Saakashvili on New Constitution
Civil Georgia, Tbilisi / 30 Sep.'10 / 19:30

The ruling National Movement Party is the “the major force” within the country behind “democratization and modernization” of Georgia and Georgia “is a center of modernization on the entire post-Soviet space and in the broader region,” President Saakashvili said on September 30.

Speaking with senior members of his ruling party, Saakashvili said that “important part of modernization is democratization” and in this context he spoke of planned constitutional reform.

Draft of the constitutional amendments has been passed with the first reading last week. Under the new model most of the presidential powers from late 2013 will be transferred to PM; the President, however, would still retain some powers and remain elected by popular vote.

“We are moving to more complicated system, as the new system will be based on several power centers,” he said and added, that adoption of such a system right after the Rose Revolution would have amounted “to disaster.”

He said Georgia now had “more refined system”, which allowed the country to move to the new constitutional model.

He said that recommendations to further reduce next president’s powers and make it a mere ceremonial post were “unacceptable”.

“Advice is good, but no one will be able to build our country better than us and no one knows better than us what is good for our country,” Saakashvili said.

“Of course we should take into consideration all the positive experience of other countries, but also should take into consideration mistakes of other countries,” he said and brought situation in Moldova as an example of “mistake” that should not be repeated by Georgia.

Moldova will hold parliamentary elections - the third since April, 2009 - in November. Legislative body there failed to elect a new president as not a single party or coalition secured enough votes.
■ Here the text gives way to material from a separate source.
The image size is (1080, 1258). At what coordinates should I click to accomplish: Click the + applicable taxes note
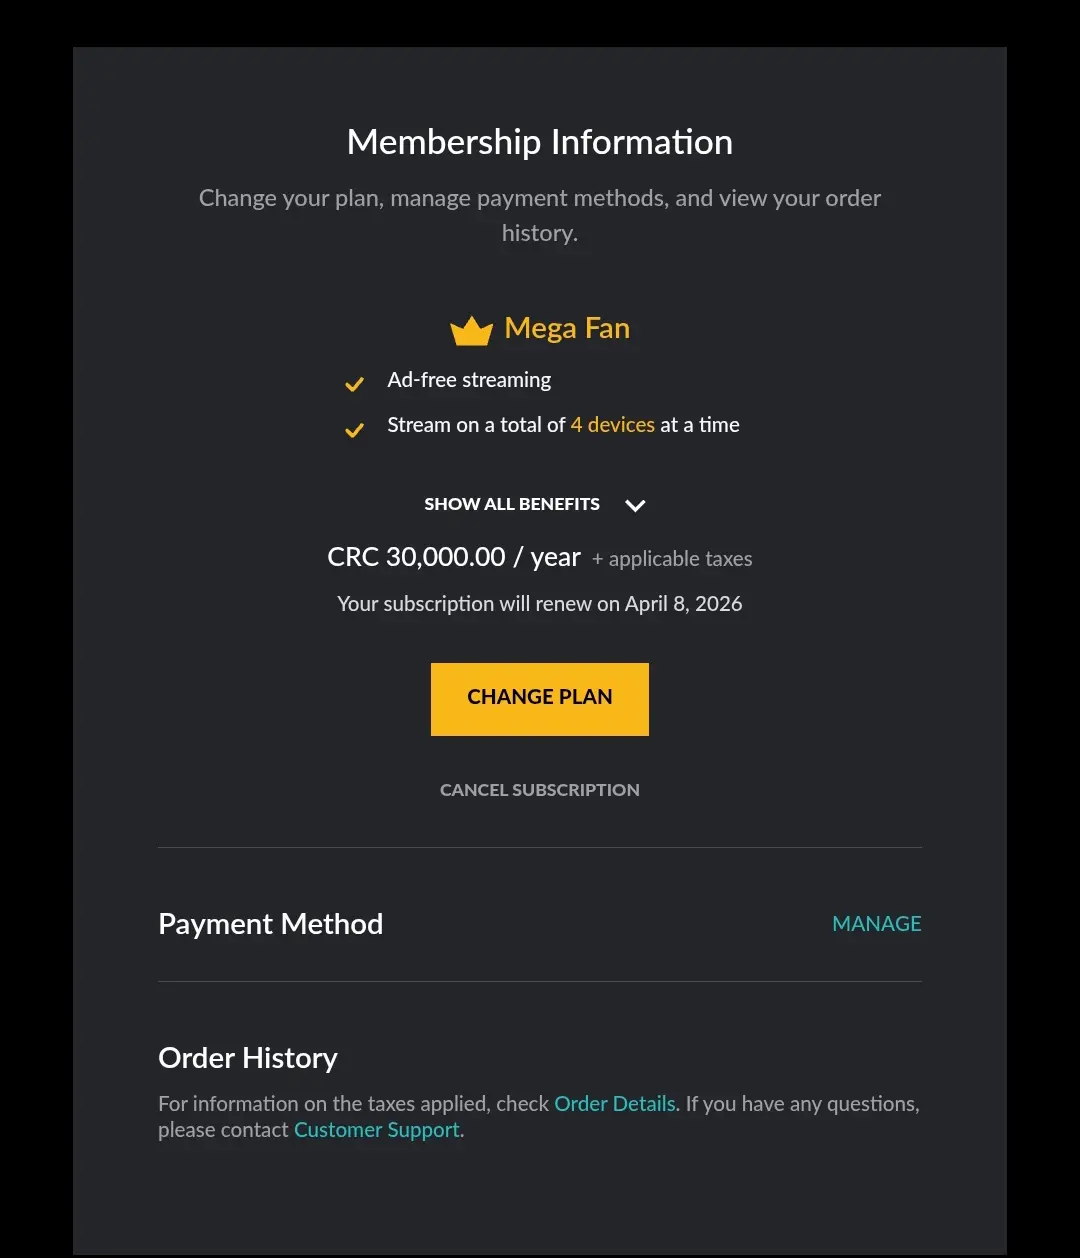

In September Moldova held a referendum to make a presidential post directly elected, but the referendum was invalidated because of low voter turnout.

“They [Moldova] took into consideration all the international recommendations, but the government there is paralyzed for about a year already, because they are one vote short to form the government and eventually they had to dissolve the Parliament; that’s a classical example of sharing of international norms without taking into consideration local experience,” Saakashvili said.

“There have been recommendations to make the President like Queen of England – that is unacceptable for us; the country, whose 20% of territory is occupied and which faces serious challenges should have strong, effective head of state,” he said.